Probably one of my biggest tracks, "True Romance," I think I came back from a club and I'd written that track and mixed it down the next day...It always annoyed me in some ways—"Why's it always the bloody ones I put no real effort into are the ones that everyone likes?" But the ones I personally like are the ones I spent fucking days or months on. Even to one point, there's a track on my album that took seven years to finally finish...I've just been picking at it every now and then, going back to it, going back to it.
Do you tend to do that a lot?
Yeah, I've got old tracks that I'll load it up and be like, "Yeah, it's still good" then I'll add another sound and then I'll come back to it in six months, see where it's at.
Do you think you've always felt most comfortable at 170 BPM?
Yeah, 170 or half-time—85 hip-hop—that's where I feel comfortable. I can do what I want to do, but more so—just because I think I've grown up with that, and I know those tempos and I'm comfortable with knowing the music. More recently, since getting into a wider variety of electronica and listening to it, I'm starting to think, "OK, maybe I can do what it is that I do at a different tempo." I've been giving it a go, and yeah, some of it's alright. I suppose I get worried; I don't want to be a jack of all trades and a master of none.
I've still got a lot to explore within the confines of drum & bass, but now that I'm singing and now that I'm writing songs, tempo in a weird kind of way becomes irrelevant. It's what fits the mood of the track—or mood of the song—that you want to sing.
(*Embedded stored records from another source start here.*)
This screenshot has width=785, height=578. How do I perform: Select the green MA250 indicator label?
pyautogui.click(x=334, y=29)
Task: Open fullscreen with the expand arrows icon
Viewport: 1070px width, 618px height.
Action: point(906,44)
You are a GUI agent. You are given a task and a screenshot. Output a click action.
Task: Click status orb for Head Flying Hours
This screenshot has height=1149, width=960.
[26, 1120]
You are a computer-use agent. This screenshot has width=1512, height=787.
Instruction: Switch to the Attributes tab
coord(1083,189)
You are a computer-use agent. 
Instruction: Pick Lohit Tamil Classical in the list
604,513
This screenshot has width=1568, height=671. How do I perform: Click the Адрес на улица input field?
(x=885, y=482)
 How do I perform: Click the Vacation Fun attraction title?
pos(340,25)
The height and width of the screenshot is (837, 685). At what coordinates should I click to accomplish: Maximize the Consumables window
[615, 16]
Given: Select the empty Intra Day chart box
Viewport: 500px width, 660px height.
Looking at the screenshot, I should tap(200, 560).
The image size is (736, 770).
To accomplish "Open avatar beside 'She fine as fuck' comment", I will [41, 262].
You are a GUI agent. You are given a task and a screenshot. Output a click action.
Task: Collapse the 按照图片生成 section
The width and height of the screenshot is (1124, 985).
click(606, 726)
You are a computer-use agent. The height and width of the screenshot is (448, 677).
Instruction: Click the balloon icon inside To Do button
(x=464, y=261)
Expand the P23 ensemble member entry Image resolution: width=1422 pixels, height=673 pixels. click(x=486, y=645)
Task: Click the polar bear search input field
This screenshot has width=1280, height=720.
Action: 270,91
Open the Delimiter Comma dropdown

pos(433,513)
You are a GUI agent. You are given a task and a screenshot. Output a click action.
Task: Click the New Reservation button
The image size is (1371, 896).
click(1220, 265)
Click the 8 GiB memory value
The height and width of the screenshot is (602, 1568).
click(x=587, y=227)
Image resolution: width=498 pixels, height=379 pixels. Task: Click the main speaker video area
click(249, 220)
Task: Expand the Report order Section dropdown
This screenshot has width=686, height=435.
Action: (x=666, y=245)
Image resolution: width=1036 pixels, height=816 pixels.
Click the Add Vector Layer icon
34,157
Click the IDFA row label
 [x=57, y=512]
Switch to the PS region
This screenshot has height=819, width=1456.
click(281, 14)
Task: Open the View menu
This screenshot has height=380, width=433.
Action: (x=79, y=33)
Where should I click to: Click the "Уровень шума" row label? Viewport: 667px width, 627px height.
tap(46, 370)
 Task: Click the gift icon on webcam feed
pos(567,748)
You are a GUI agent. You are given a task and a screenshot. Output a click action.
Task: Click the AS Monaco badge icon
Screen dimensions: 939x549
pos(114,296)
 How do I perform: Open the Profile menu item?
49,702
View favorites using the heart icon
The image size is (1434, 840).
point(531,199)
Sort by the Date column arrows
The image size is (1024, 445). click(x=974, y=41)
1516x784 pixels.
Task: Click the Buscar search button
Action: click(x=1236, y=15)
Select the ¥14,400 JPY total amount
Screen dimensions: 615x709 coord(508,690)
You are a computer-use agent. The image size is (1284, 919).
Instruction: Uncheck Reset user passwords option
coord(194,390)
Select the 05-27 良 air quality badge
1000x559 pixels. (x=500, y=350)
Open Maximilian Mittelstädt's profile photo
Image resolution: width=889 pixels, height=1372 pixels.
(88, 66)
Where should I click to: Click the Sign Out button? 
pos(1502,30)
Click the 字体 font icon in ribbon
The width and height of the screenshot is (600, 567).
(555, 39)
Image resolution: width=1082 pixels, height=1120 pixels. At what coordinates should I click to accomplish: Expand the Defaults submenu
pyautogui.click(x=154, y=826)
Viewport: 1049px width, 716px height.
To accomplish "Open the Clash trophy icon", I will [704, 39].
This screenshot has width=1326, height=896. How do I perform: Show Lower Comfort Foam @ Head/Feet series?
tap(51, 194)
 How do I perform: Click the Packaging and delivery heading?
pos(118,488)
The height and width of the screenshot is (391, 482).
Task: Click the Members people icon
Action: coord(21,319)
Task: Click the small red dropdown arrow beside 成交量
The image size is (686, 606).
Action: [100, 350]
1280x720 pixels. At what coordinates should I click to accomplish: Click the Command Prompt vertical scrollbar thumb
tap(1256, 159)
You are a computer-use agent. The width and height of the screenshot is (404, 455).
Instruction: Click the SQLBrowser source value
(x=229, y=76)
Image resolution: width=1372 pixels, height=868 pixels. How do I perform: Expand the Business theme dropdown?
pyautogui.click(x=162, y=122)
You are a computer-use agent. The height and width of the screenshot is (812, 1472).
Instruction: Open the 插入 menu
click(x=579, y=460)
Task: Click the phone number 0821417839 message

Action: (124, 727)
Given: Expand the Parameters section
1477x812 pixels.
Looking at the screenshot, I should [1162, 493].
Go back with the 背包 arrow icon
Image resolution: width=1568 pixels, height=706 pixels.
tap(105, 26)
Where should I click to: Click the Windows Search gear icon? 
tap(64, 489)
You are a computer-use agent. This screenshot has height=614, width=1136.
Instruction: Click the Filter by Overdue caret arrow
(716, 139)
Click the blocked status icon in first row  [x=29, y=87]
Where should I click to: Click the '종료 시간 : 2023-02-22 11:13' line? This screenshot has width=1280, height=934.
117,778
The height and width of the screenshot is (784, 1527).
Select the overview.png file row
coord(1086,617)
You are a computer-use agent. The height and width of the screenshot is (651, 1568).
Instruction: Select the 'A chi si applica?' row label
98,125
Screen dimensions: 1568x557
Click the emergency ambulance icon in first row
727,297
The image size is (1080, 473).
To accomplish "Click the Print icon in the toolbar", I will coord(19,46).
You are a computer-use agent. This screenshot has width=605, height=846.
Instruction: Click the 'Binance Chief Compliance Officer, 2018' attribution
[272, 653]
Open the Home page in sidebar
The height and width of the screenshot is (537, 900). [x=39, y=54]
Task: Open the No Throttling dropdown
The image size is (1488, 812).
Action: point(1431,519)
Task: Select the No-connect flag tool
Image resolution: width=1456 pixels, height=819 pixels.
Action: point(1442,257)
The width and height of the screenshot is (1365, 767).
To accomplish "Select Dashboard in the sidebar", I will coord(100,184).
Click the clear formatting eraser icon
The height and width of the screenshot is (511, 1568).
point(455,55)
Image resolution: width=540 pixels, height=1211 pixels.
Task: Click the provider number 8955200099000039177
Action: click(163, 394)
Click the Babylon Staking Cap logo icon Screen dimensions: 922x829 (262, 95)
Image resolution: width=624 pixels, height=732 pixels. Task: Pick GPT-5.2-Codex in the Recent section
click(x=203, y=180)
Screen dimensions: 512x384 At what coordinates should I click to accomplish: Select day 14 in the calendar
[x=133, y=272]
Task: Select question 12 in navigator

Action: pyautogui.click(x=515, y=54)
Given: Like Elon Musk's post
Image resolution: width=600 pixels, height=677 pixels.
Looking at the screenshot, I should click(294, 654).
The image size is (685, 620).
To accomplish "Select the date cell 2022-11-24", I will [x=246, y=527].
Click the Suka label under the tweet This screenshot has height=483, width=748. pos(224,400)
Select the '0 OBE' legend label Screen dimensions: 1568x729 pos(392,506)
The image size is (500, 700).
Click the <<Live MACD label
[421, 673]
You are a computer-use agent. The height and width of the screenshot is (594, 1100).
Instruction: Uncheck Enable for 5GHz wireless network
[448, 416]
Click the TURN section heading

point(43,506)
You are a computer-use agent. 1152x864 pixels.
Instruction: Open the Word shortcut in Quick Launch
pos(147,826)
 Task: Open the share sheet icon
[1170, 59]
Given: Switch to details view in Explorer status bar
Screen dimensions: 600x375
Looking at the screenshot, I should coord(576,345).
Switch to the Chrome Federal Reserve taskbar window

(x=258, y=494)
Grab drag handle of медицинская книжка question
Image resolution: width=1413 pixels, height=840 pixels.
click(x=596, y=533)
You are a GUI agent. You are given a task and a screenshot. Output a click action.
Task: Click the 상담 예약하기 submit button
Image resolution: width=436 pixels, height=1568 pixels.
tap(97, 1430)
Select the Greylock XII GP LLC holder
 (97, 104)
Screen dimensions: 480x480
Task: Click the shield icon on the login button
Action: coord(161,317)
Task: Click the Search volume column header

And I'm almost finding that if I'm writing drum & bass, this actual song that I want to write doesn't really work at a 170 tempo.
Are you feeling more confident with your voice these days? I know you had reservations when you were starting out.
A little bit more. [laughs] I still shit myself. I don't want to use Autotune and all those kind of things. I'm not an accomplished singer, as such, so the way I kind of work is looping because within Logic it records your tracks, comps the tracks. So you can just "take that bit, that bit, that bit, and that all works." So there's a lot of cut and paste, kind of piecing it all together. You might deliver a line slightly differently each time around, so, "OK, actually I liked the way I did it on there," and you create a verse out of this thing. I'm not having to use Melodyne, Autotune or kind of robotise—over robotise—my voice to get it perfectly in key. I don't want that, because then I just wouldn't feel like it was me.